## Page text
»»

Some litigators call themselves “trial attorneys” or “trial lawyers.” These lawyers usually practice in personal injury law. There are no specific requirements for a lawyer calling himself or herself a trial lawyer. You should check out the individual lawyer’s qualifications. Some lawyers who call themselves trial lawyers actually go to trial frequently, while others may enter the courtroom infrequently if at all.
Lawsuits can be in state or federal court depending on various factors a litigator can discuss with you. Most cases will be in state court, unless there is “diversity of citizenship” between those bringing the case and defending the case, or if there is what is known as a federal question. Unless based on a federal question, federal courts handle disputes between diverse citizens where the amount in controversy is at least $75,000.
In 2020, the Florida courts increased Circuit Court jurisdiction to a minimum of $30,000. That is what is known as a jurisdictional threshold for bringing your case in Circuit Court. Previously the amount was $15,000. County Courts in Florida handle disputes with smaller amounts in dispute of less than $30,000 (the amount used to be $15,000). Where the amount in controversy does not exceed $8,000 a claim may be brought in Florida as a Small Claims matter, which has special rules, within the County Court’s jurisdiction. IN small claims court, a corporate entity does not necessarily require a lawyer, but check the current rules and the requirements of the particular court pertaining to your particular matter.
Unlike transactional lawyers, a litigation attorney is the one who goes into a courtroom (actually or virtually) prosecuting or defending claims for clients. But there is nothing actually preventing litigation lawyers from practicing other areas such as in transactional areas of law. Many lawyers specialize but that is not required to be a practicing lawyer. Some lawyers take additional training and are subject to peer review to become board certified by The Florida Bar (or other certification organizations) in a particular practice area.
While attorneys who are not board certified may specialize or have particular expertise in the areas in which they practice, board certified lawyers have attained this additional credentials, been subject to extensive testing, have taken significant additional continuing legal education in their area of certification, and been subjected to evaluation of their professionalism and ethics through peer review by other lawyers and judges, to determine their reputation in the area in which they practice.
Unlike what is typically portrayed in the movies or on television, only a small part of the litigation process occurs in the courthouse. Cases can take months or sometimes years to develop and bring to trial. Many cases are resolved outside of the courtroom, by dismissal or summary judgment, or for other technical reasons. While litigators are the type of lawyers one might associate with television or movies, the actual practice of a litigation lawyer is often not nearly as glamorous as sometimes portrayed. Litigators work involves investigating, prosecuting or defending cases. This can involve many documents, written pleadings and disclosures, depositions where witnesses are questioned before trial, and many other things that litigators do to investigate and prosecute or defend the particular case. A particular case may also be resolved outside of the courtroom by mediation (an informal negotiation process using an individual known as a mediator) or arbitration (which can be binding or non-binding).
Below are some considerations If you think you may need a litigation attorney.

««

## What you need to do
1 > Please switch "basket" to "cart" in the records, from the line with "[Add Dyson Airwrap Multi" to the line with "[4.5 out of 5 stars. 553 reviews] (45, 462)". Return only those lines, with everything else left unchanged.
2 > Proceed with the text on litigation attorneys, picking up right after its last sentence.

## Exercise material
»»

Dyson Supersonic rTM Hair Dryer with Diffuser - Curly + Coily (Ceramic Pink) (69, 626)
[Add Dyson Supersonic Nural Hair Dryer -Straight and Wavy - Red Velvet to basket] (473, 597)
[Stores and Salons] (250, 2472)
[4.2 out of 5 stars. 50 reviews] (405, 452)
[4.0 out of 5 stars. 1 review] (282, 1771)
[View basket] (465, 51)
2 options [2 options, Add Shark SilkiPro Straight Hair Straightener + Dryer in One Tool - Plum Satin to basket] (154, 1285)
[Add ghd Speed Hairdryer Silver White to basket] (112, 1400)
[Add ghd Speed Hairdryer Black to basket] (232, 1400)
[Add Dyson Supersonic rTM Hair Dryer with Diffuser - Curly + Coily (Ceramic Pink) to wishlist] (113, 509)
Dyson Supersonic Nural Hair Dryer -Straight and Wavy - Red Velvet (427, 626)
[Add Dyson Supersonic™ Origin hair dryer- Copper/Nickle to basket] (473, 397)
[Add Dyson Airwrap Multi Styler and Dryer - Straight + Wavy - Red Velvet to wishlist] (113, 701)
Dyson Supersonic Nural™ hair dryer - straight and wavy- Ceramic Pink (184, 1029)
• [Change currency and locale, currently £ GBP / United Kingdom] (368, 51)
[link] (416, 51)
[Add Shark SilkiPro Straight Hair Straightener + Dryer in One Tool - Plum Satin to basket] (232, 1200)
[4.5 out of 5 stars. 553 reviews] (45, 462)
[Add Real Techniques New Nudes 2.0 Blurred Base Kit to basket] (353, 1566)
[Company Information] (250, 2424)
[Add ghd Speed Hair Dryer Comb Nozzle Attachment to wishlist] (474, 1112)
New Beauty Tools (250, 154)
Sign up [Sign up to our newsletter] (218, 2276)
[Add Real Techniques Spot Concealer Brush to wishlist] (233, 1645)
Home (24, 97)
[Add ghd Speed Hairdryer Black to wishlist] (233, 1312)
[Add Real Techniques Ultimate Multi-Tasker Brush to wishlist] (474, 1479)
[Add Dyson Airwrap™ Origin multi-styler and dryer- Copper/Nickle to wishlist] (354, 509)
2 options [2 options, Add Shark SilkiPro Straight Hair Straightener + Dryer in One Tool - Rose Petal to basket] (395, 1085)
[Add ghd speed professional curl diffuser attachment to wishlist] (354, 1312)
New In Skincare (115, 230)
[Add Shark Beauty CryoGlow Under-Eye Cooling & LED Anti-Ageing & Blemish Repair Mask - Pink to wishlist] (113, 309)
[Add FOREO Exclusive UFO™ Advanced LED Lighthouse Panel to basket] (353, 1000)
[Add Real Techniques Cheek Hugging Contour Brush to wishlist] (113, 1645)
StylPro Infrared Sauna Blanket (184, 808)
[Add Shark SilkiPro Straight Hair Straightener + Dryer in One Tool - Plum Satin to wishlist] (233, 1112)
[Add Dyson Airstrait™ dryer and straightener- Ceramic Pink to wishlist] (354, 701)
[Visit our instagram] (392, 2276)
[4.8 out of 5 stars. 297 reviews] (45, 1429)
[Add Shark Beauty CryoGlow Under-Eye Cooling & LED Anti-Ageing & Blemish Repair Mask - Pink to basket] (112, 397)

««

## Responses for each task
1 >
[Add Dyson Airwrap Multi Styler and Dryer - Straight + Wavy - Red Velvet to wishlist] (113, 701)
Dyson Supersonic Nural™ hair dryer - straight and wavy- Ceramic Pink (184, 1029)
• [Change currency and locale, currently £ GBP / United Kingdom] (368, 51)
[link] (416, 51)
[Add Shark SilkiPro Straight Hair Straightener + Dryer in One Tool - Plum Satin to cart] (232, 1200)
[4.5 out of 5 stars. 553 reviews] (45, 462)

2 >
What litigation Attorneys Should be Able to Do for You
Anytime you (individually or through an entity such as a corporation, limited partnership or LLC) consider filing a lawsuit, arbitration or settle a business dispute, or you are sued (or an arbitration claim is brought against you or your company) you should consider consulting with a litigation expert. You may not end up hiring the attorney, but these lawyers can advise you and walk you through the various legal details of your case.
Experienced litigators can advise you of the benefits and risks of proceeding and help you to evaluate the risks of litigation, which can be quite expensive. As previously mentioned, some lawyers are Board Certified in a particular area such as Civil Trail Law or Business Litigation, among others, which is an indication of a lawyer’s qualification. In Florida, Board Certified lawyers are “Evaluated for Professionalism and Tested for Expertise.”
If your case is subject to arbitration, keep in mind that arbitration also involves the additional factor of payments to the arbitrator (or a panel of three arbitrators usually in larger matters) which can be substantial depending on the complexity and difficulty of the matter. Arbitration usually occurs because the contract between the parties requires arbitration rather than litigation in court.
Sometimes, the court can refer the parties for non-binding arbitration which has certain requirements and ramifications under the applicable rules and statutes, or for a summary jury trial. Summary jury trials are miniature trials generally where each attorney presents its evidence informally to advisory juries under the supervision of the court, in order to give the parties an "idea" of what a "real" jury may do in the case. These proceedings are designed to help the parties assess the risks of proceeding and to foster resolution through mediation or a negotiated settlement outside of a more formal mediation session. While often quite expensive, parties can conduct their own "jury research" and have the case heard privately before a group of selected individuals who agree to hear the case (as "mock jurors") as presented by one side. These types of pre-trial activities are usually reserved for "high stakes" litigation, but the ideas can be useful on a smaller scale as well.
A qualified litigation attorney will help you determine if their services are the best option for your situation before you hire them. Sometimes, other avenues of resolution, such as mediation (with or without the use of a lawyer) may be in your best interest. Mediation is an informal and non-binding process where a third-party (known as a mediator) seeks to help the parties resolve the dispute without a lawsuit or arbitration.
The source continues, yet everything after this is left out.